Recorded data:
• • •

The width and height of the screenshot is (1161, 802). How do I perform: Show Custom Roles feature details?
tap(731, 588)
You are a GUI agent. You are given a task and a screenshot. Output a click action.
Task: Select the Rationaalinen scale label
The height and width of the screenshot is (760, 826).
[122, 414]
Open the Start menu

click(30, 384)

• • •

_Task prompt_. What is needed is a word-for-word restatement of every line from the one with "You are a GUI" to the end of the entries above.

_Response_.
You are a GUI agent. You are given a task and a screenshot. Output a click action.
Task: Select the Rationaalinen scale label
The height and width of the screenshot is (760, 826).
[122, 414]
Open the Start menu

click(30, 384)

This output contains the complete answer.